YOUR ASSIGNMENT: Please return the lines below verbatim, beginning at the one that has "You are a computer-use agent. The" and stopping after the one that has "Instruction: Clear the Location field value", and add no other lines.

INFORMATION SUPPLIED:
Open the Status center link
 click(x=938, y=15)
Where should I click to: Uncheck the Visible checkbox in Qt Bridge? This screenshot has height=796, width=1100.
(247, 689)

---

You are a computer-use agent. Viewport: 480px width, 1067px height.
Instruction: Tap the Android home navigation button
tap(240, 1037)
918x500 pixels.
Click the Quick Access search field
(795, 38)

==

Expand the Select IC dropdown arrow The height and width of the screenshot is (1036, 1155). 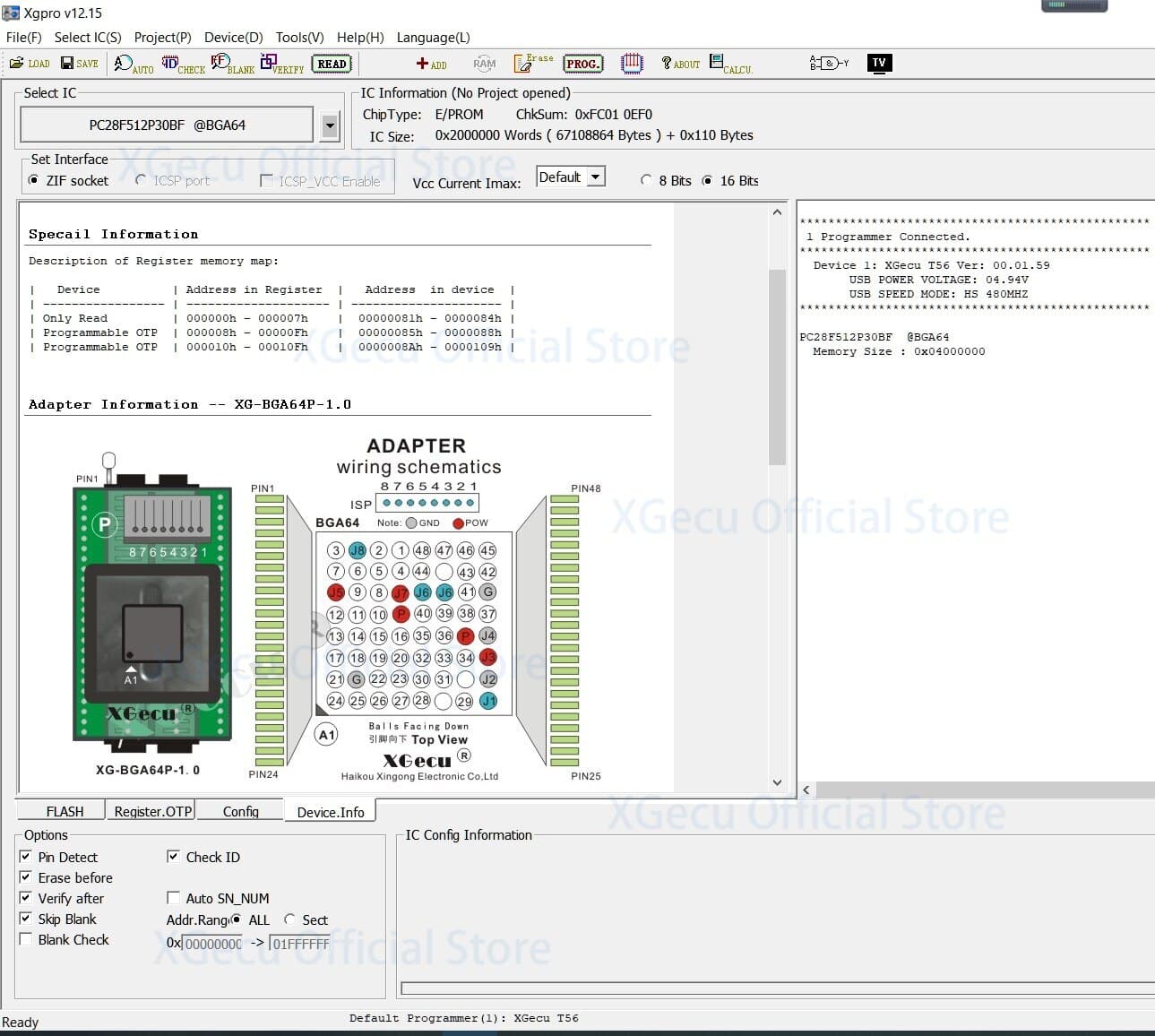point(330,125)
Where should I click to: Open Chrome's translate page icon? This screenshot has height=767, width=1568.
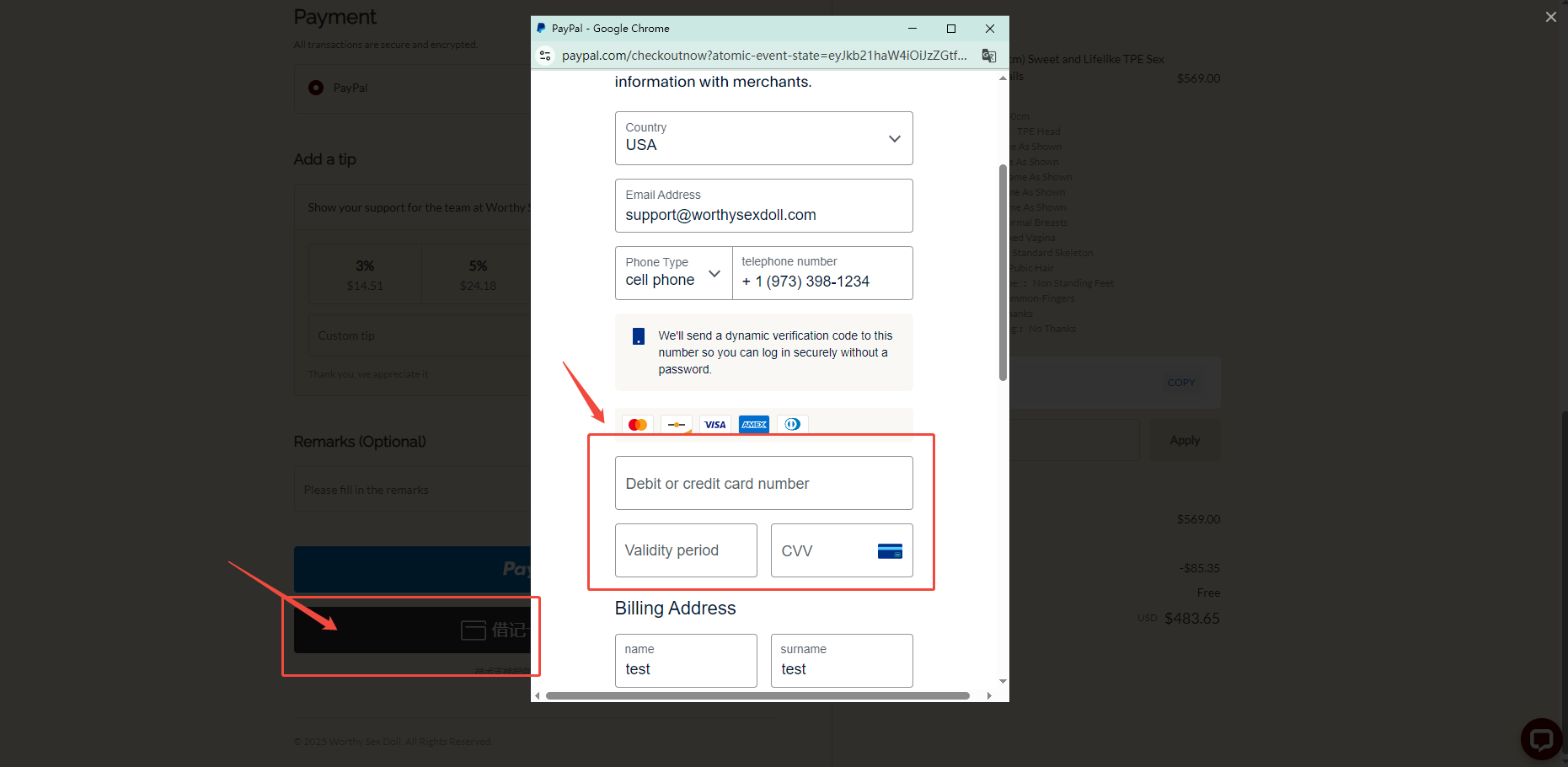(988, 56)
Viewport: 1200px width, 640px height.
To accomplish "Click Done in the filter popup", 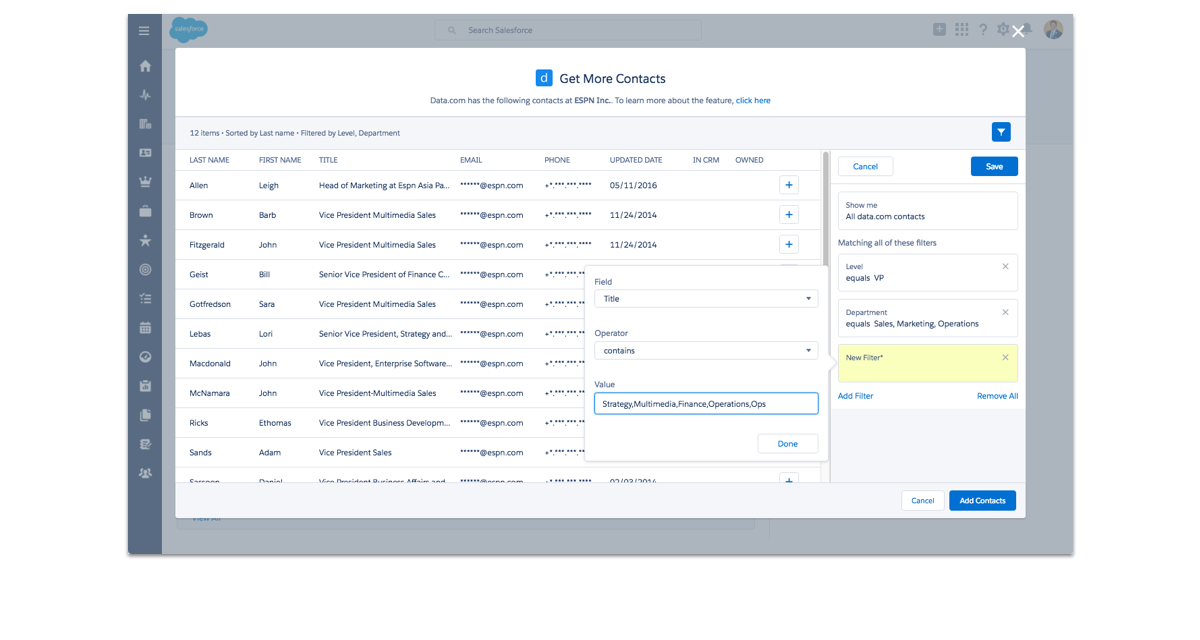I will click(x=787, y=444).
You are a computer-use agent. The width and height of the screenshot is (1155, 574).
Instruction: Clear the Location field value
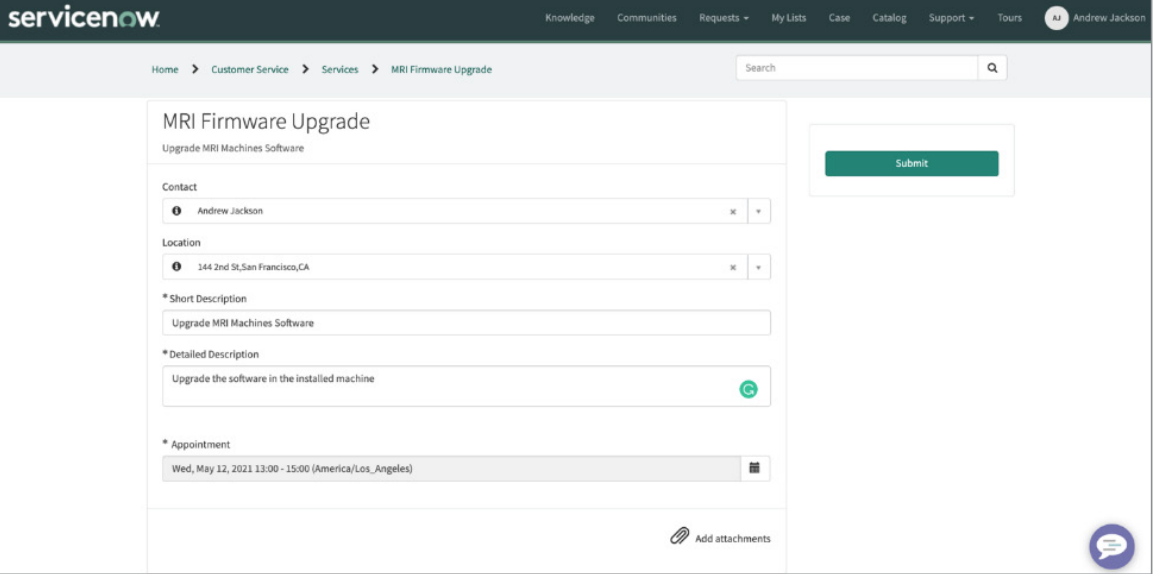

RESPONSE AREA:
You are a computer-use agent. The width and height of the screenshot is (1155, 574).
Instruction: Clear the Location field value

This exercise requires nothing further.